Мир, который сгинул - Ник Харкуэй
Шрифт:
Интервал:
Я плачу наличными. Подтекст: ваши жалкие счета мне до лампочки! Ха-ха-ха-ха! Либби Ллойд трепещет. Счет получился изрядный; если в моих краях такие деньги носят в кармане, это все решает – больше ей ничего знать не нужно. Я на секунду задерживаюсь у выхода. Либби Ллойд поздравляет себя с победой. Сейчас я спрошу, свободна ли она вечером, потому что мне надо идти на вечеринку, а у меня совсем нет знакомых в этом городе.
– Скажите… – весело говорю я.
– Да? – Подтекст: готова на что угодно.
– Где в Хавиланде шьют лучшие костюмы?
Разочарование, умеренное железной выдержкой. Подтекст: ты мой.
– У Ройса Аллена. Его ателье через дорогу. Как выберете костюм, загляните ко мне. – Она улыбается и хлопает ресницами. Клянусь, от них веет ветерком.

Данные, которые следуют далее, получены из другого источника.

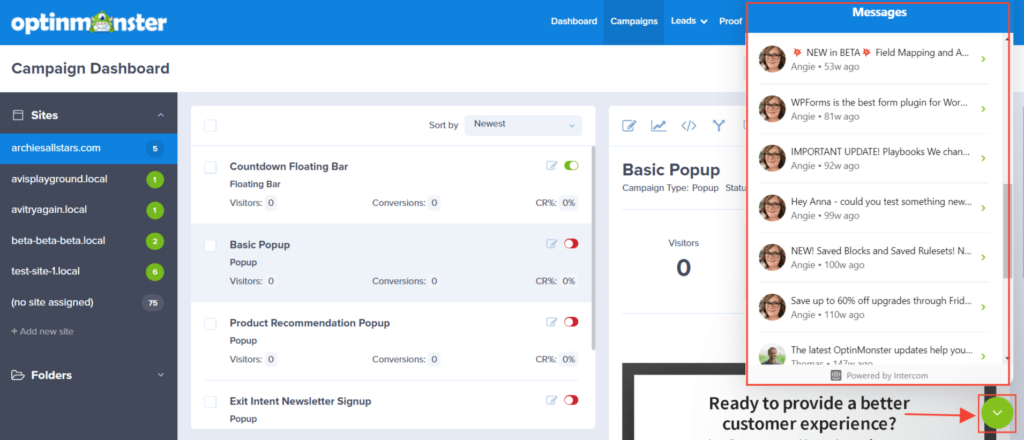Click edit icon for Product Recommendation Popup

pos(551,322)
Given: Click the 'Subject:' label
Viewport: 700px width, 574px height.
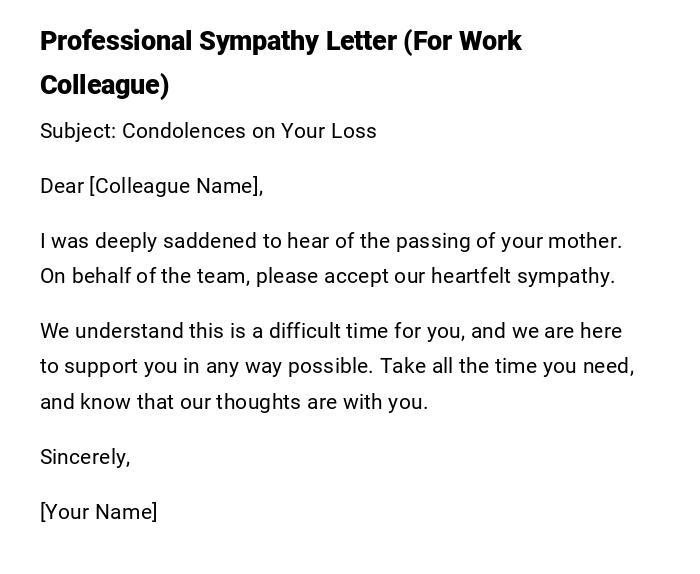Looking at the screenshot, I should point(77,131).
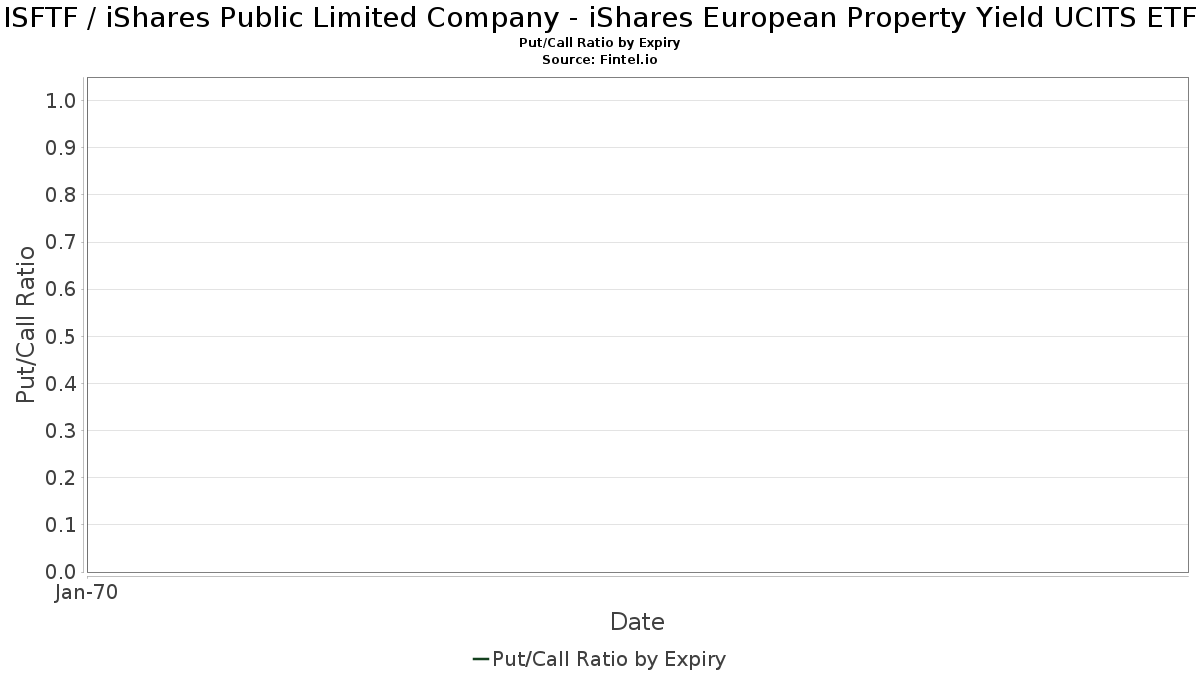Click the center of the empty plot area
Viewport: 1200px width, 675px height.
pyautogui.click(x=637, y=325)
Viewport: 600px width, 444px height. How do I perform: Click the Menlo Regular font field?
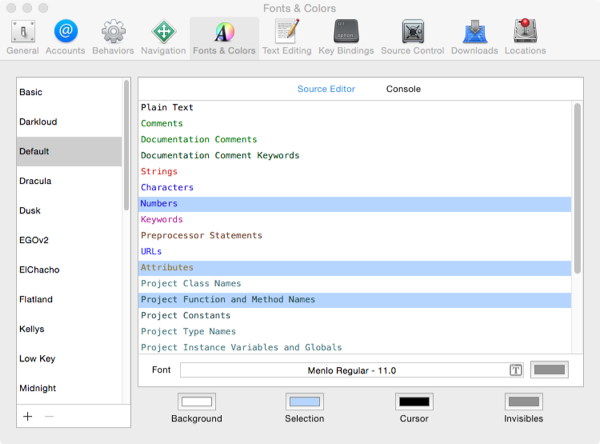point(343,370)
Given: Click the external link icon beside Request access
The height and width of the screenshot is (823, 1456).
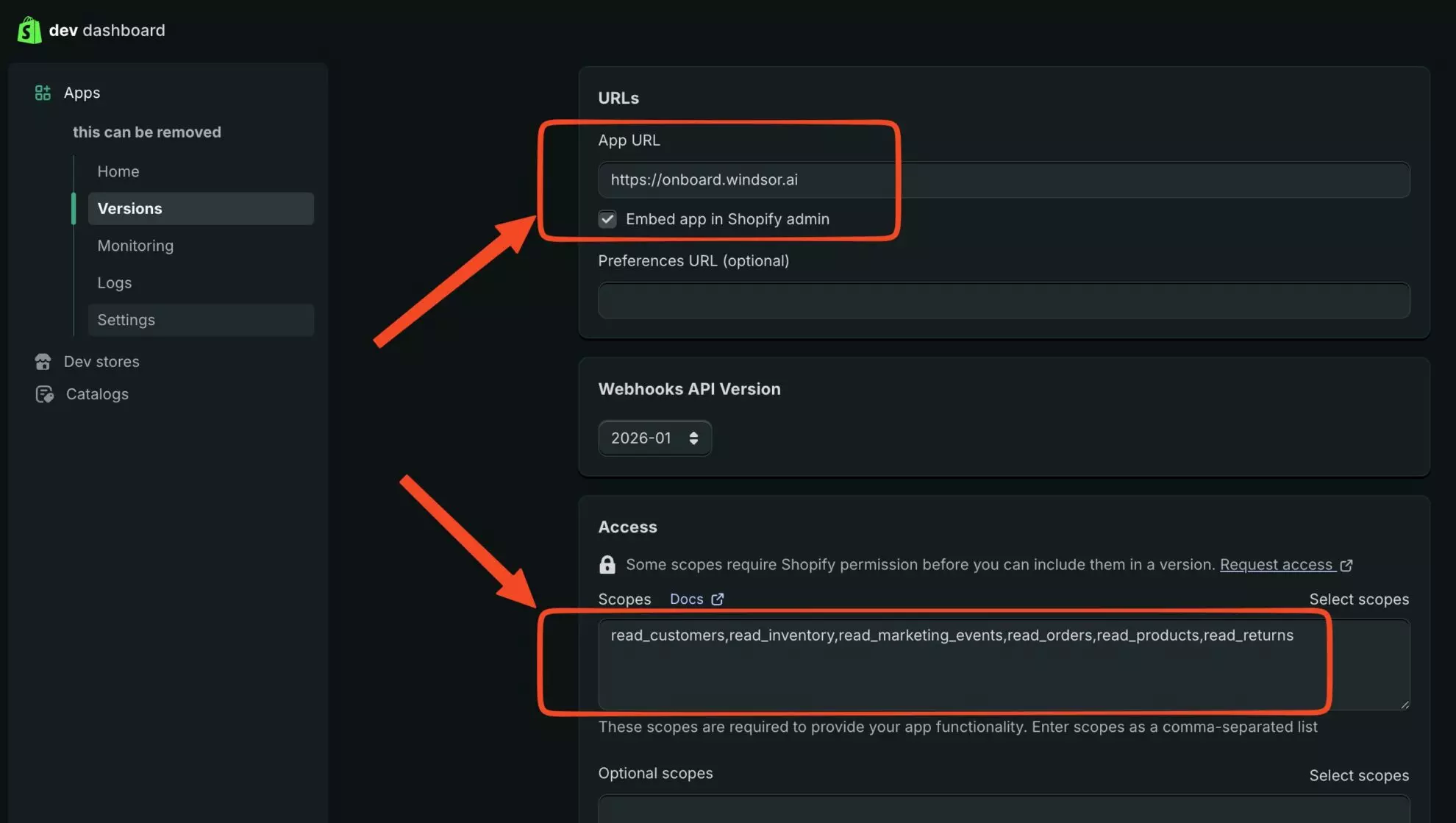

Пакет с логотипом Либби Ллойд – пропуск к величию. Моих жалких тряпок попросту не замечают рядом с золотой эмблемой на белом блестящем фоне. Я уже совершил покупку, я транжирю. У меня есть деньги. В респектабельном костюме я выйду от Ройса Аллена, а войти можно в чем угодно. Дверь открывается, прежде чем я успеваю постучать.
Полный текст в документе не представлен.